Fabric still uses Paramiko 1.x , so upgrading might cause additional issues.
(The most recent release of Fabric supports 2.x).
I have been looking at several parts of the connection creation process, but I am still not sure where the failing configuration comes in. None of Docker-Fabric, Docker-Map, or docker-py
appears to inject a base_url
starting with http:
. On the contrary, all occurrences are replaced with tcp:
in docker-py
.
Maybe I am misunderstanding some parts of your setup. For reproducing the issue, could you please clarify, what Fabric env
variables you are setting (e.g. host_string
, docker_local_tunnel_local_port
etc.) and how the Docker service is available (e.g. bound to address 127.0.0.1 port 2375 on the SSH host)?
I have now managed to reproduce the issue; it is in fact a side-effect. If the base_url
is None
, docker-py
sets it to a value. When you pass the existing client to a container_fabric
call (as you described in #13), this derives a DockerClientConfiguration
object from that which picks up the changed URL.
As this is intended to be possible, I will try to fix the behavior. In the meantime, you can try two ways to circumvent the issue:
One possibility is to simply skip passing a docker_client
to container_fabric
.
Another way is to create client configurations ahead of time, e.g.
env.docker_clients = {
'__default__': DockerClientConfiguration(fabric_host='127.0.0.1'),
}
# ...
cc = env.docker_clients['__default__']
docker_client = cc.get_client()
container_fabric_inst = container_fabric(docker_client=cc, container_maps=maps)
Got it. So here's my question... how does the first client successfully connect? If I understand you correctly, the second client gets its configuration from the first. When the second client tries to use that configuration, it fails. But somehow the first one connects with a bad configuration?

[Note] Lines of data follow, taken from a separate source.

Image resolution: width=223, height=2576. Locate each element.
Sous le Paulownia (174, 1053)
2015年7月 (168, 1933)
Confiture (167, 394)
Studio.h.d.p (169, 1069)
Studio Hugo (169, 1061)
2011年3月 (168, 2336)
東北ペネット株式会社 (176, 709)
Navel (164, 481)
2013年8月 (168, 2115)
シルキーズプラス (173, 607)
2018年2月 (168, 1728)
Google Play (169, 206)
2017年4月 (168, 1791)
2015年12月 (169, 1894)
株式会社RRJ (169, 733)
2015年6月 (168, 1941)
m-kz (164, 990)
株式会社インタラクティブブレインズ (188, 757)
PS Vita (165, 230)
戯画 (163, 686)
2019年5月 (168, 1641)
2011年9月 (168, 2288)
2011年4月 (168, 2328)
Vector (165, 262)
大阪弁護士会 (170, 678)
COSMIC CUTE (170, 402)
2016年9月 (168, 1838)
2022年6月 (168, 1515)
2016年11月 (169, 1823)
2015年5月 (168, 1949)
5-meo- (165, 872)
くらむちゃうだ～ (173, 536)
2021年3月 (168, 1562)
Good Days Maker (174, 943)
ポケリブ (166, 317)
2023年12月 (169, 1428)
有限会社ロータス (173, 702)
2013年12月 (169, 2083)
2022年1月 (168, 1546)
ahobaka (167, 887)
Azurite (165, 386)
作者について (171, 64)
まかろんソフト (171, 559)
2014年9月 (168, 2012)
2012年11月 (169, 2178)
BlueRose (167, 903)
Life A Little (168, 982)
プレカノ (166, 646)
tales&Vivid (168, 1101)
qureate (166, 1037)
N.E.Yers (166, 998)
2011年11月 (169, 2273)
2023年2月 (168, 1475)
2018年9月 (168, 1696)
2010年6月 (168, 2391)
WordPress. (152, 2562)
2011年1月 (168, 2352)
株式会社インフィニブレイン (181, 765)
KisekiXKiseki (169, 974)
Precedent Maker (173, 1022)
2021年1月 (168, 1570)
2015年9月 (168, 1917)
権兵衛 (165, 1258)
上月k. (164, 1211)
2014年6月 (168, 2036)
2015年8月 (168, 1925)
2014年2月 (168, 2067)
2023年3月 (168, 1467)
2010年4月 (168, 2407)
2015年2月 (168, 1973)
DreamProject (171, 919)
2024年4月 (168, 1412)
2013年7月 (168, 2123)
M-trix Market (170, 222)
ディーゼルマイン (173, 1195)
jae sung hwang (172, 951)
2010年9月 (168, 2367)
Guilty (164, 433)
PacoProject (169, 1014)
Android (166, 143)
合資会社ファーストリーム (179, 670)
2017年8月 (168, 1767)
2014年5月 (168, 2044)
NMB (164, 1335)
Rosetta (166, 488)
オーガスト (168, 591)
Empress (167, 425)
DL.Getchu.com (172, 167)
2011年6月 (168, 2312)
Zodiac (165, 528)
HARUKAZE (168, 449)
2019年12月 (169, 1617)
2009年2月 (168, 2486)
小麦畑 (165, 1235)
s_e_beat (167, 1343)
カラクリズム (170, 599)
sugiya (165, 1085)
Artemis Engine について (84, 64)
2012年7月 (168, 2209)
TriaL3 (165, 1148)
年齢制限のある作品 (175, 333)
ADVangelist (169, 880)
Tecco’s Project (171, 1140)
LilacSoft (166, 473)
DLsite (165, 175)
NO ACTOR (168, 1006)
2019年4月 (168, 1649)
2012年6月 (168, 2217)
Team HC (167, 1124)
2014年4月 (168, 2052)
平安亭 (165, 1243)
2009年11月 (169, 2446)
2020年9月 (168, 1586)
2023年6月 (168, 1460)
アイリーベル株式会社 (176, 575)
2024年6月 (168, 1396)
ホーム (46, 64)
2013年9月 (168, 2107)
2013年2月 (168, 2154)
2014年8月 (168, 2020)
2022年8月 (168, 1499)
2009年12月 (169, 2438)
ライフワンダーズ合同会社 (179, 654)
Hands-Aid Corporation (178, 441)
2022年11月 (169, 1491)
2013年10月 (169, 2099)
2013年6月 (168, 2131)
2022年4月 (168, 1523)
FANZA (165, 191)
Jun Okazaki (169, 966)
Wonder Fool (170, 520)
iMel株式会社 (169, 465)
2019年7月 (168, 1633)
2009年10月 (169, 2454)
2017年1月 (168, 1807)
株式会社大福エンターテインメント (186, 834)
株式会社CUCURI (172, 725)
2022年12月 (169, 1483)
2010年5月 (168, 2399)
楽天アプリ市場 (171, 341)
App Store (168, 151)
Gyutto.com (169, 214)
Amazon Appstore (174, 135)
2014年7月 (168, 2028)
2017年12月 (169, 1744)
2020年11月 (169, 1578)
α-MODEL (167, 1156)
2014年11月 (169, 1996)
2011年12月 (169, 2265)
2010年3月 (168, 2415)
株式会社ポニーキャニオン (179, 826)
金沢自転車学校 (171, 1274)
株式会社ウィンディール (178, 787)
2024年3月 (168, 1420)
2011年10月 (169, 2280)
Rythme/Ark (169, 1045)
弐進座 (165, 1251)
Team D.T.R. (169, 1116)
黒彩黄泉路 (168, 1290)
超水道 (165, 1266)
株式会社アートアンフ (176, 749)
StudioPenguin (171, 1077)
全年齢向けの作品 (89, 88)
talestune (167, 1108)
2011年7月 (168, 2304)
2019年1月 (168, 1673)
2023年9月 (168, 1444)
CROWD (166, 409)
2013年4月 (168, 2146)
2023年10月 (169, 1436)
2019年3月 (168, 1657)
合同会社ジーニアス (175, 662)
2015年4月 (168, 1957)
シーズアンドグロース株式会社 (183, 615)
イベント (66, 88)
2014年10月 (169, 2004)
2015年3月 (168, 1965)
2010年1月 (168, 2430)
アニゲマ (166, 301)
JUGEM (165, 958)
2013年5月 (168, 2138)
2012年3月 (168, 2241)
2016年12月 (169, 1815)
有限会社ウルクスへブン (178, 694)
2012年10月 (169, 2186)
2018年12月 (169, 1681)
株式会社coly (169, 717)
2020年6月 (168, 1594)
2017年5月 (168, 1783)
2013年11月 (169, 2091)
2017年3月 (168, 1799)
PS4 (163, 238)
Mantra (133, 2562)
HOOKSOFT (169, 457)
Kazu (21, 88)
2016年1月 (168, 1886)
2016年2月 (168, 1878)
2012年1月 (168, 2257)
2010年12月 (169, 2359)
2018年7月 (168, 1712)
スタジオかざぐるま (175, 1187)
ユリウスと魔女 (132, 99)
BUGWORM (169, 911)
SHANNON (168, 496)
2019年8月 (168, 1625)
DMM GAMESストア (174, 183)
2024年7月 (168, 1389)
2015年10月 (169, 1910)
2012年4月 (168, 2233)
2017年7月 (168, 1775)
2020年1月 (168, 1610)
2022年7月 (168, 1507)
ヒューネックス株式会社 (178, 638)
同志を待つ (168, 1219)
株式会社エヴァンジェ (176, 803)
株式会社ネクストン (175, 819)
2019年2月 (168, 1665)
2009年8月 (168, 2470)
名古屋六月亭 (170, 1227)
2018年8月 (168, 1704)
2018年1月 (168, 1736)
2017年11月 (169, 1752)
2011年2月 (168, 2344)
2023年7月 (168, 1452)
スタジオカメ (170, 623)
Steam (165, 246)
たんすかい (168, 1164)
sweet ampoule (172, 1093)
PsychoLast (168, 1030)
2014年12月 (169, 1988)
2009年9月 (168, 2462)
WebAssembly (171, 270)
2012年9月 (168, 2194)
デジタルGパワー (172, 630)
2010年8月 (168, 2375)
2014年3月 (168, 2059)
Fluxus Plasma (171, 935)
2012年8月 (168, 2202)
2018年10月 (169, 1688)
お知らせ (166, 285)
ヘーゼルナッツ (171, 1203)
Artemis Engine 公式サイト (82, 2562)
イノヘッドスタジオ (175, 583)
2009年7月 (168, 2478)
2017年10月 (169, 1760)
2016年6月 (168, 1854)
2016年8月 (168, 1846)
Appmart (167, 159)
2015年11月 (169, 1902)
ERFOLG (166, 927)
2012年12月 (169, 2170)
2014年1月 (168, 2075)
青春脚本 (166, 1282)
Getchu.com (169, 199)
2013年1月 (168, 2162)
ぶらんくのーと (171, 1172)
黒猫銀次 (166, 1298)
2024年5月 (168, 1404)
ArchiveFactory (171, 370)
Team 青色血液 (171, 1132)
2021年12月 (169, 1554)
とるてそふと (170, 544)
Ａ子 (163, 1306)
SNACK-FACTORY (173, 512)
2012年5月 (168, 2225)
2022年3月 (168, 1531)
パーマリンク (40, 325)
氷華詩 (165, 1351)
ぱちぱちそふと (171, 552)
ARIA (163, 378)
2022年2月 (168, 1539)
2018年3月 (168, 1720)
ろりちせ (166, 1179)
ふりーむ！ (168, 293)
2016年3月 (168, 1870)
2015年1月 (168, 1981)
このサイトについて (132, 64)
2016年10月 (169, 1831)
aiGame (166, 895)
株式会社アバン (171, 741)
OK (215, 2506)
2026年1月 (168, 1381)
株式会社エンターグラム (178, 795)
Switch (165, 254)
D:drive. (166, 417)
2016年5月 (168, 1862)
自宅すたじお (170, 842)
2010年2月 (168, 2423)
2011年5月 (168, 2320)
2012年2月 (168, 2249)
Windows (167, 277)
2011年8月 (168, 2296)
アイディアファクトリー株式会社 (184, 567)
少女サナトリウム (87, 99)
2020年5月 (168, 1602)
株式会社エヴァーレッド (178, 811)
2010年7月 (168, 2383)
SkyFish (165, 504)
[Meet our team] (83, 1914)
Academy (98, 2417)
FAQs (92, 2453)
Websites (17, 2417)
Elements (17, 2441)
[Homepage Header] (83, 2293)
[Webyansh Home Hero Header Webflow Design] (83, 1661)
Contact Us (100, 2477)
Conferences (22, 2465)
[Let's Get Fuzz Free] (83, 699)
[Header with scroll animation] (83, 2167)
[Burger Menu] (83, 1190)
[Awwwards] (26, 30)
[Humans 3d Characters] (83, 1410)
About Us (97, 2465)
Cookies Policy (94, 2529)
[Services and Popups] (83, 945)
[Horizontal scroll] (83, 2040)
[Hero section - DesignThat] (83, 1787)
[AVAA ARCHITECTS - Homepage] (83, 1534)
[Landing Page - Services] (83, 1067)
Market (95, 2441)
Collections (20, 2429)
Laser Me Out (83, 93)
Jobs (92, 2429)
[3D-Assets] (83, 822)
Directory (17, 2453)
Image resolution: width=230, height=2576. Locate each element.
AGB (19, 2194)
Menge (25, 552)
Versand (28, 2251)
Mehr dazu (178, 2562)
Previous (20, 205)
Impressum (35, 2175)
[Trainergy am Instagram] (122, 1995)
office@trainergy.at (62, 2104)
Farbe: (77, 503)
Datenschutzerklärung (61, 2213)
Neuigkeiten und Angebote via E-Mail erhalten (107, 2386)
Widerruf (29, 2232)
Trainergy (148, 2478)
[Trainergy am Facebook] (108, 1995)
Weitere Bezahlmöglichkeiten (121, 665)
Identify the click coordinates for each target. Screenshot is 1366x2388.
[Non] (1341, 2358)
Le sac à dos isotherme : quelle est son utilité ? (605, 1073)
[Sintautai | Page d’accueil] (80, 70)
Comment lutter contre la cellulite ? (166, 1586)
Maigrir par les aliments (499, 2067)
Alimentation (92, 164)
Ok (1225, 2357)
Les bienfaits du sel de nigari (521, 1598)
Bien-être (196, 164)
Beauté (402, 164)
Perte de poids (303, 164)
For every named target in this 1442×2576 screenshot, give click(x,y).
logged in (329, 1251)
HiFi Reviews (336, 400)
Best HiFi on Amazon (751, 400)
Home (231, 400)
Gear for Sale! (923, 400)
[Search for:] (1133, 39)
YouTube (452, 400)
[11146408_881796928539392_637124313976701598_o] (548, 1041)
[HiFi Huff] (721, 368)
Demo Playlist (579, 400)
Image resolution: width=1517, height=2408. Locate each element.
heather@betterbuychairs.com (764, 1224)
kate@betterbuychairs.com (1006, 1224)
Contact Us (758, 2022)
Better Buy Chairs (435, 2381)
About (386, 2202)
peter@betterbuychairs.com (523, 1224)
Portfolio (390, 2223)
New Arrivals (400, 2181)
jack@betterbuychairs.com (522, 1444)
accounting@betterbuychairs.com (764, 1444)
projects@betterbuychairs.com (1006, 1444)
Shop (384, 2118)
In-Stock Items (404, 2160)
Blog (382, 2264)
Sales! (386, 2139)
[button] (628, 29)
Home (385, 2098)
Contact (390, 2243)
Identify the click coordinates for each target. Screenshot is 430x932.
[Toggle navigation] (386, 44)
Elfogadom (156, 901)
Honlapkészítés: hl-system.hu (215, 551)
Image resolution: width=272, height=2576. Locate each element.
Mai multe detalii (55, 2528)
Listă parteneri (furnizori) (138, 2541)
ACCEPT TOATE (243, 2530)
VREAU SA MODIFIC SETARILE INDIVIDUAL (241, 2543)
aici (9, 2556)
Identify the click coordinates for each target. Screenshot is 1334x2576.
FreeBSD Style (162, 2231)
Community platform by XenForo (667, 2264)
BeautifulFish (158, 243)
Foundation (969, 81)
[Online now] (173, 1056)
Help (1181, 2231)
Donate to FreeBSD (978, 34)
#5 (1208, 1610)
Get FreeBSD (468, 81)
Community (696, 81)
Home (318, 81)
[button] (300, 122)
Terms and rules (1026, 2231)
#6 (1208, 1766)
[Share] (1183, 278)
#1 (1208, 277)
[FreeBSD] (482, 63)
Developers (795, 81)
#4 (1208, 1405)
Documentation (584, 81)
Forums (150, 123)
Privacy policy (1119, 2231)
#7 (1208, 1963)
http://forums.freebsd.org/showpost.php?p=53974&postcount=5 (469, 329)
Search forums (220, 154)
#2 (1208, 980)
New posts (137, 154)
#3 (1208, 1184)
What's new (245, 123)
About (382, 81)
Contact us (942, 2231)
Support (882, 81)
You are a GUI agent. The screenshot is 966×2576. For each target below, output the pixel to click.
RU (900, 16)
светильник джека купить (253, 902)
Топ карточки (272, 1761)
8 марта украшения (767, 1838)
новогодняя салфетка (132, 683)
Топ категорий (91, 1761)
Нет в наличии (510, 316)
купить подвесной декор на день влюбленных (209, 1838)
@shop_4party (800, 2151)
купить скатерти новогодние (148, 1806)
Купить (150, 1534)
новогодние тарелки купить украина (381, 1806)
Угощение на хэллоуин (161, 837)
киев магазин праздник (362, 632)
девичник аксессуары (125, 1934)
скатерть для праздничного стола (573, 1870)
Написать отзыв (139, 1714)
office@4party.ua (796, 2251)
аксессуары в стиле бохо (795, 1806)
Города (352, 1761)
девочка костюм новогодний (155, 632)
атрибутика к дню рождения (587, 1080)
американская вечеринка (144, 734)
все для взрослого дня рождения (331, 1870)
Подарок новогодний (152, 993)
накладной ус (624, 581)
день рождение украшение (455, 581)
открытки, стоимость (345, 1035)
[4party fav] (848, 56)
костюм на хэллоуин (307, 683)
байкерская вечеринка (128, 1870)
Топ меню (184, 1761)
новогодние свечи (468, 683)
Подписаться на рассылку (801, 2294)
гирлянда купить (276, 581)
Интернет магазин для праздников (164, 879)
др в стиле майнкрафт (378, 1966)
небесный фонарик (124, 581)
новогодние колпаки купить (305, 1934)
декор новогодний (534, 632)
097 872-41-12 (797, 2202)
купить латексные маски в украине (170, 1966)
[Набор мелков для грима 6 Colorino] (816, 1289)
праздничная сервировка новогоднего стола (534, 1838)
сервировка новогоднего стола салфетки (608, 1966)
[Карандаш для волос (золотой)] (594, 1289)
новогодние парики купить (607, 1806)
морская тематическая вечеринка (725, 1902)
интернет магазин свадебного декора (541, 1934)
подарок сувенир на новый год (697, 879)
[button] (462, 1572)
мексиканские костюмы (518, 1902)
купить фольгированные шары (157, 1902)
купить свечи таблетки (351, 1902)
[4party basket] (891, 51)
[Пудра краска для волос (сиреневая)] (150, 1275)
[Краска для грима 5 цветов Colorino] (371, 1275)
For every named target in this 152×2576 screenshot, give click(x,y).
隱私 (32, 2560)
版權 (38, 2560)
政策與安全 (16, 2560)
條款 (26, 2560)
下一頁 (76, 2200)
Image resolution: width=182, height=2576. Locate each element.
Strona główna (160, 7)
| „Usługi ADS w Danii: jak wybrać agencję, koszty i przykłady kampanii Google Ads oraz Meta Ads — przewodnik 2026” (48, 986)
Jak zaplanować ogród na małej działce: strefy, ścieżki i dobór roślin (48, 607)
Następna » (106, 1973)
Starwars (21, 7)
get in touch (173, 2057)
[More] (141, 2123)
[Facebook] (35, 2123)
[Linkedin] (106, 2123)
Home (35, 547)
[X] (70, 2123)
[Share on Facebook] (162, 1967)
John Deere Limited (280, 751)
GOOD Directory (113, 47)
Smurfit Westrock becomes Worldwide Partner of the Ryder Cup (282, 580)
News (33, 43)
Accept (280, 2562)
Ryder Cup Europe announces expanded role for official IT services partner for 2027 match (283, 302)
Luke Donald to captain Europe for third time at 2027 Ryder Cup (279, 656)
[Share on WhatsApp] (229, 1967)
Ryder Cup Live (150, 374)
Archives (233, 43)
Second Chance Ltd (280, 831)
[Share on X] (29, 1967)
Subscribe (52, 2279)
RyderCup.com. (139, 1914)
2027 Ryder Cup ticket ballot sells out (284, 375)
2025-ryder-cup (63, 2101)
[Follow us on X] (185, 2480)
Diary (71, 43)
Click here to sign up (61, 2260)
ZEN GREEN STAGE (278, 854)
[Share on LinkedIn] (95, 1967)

I appreciate that this could sounds counterproductive, but it seems to me like the first connection should fail. That way, the code would be obliged to configure the client in a durably correct way.
The first connection uses default arguments, makes its best guess what connection type it is (i.e. socket or TCP) and sets up the appropriate tunnel along with a modified base_url
pointing to 127.0.0.1
. The second connection picks up the base_url
from the existing client instance, but draws the wrong conclusions on the connection type. This occurs both on socket as well as TCP connections.
The base_url
modification is somewhat inevitable, since it's the purpose of Docker-Fabric that the user does not have to deal with setting up the URL pointing to the correct tunnel. It seems that ClientConfiguration.from_client
should however not use the modified values. I will make some changes there.
With Docker-Fabric 0.4.1
I changed the process so that the ClientConfiguration
is created first, also for the docker_fabric()
function. This avoids side-effects of the internal base_url
modification. Now the client instance or client configuration object can also be re-used in container_fabric()
.
(To ensure I'm not running into bugs in the CLI code, I switched back to the API. I also rebuilt the virtualenv from scratch so I didn't have lingering code modifications.)
Now I'm seeing the following (sanitized):
As part of my testing, I opened another SSH session on the build machine (while the first was failed/frozen) and ran a successful call using the socat port:
I'm not even sure what to check next.